The Scottish Fundraising Standards Panel has changed its name to the Scottish Fundraising Adjudication Panel, as part of work to better reflect the body’s purpose.
The panel is responsible for overseeing fundraising standards and adjudicating complaints in Scotland. Formed in 2016, it is funded by the Scottish government and is the Scottish counterpart to the Fundraising Regulator in England and Wales.
This week the panel has changed its name, logo and website. The organisation said the rebrand was to ensure its visual identity was “clearer and simpler” and better reflected its role as a complaints regulator. Its new logo resembles a gavel to emphasise its role in adjudication.
New website and logos
The panel worked with the creative consultants Lewis to create the rebrand. Digital marketing agency Crunch Carrots was also consulted to redesign the panels website, which now features a member’s area and a streamlined complaints process. In total, the combined cost of the project was £10,167.
The new member’s area is exclusively for Good Fundraising Guarantee holders. The Good Fundraising Guarantee is a badge for Scottish charities which follow the good practice outlined in the The Code of Fundraising.
The new logo for the guarantee is available in various colours so charities can use it on light or dark backgrounds. Currently, 278 charities have signed up to the Good Fundraising Guarantee.

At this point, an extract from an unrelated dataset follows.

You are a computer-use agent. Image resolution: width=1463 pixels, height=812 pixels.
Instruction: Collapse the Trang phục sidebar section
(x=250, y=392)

Delivering 'strong, independent regulation'
Chair of the panel, Kirsty Connell-Skinner, said: “The panel are excited to introduce our new logo and website. Over the past five years the panel has been proud to work closely with fundraising organisations and stakeholders to deliver strong, independent regulation for the fundraising sector in Scotland.
“With the panel’s core functions - overseeing fundraising standards and adjudicating on fundraising complaints in relation to Scottish registered charities - in mind our rebrand emphasises the panel’s role in adjudicating fundraising complaints, maintaining best practice in fundraising and increasing public confidence in charities.”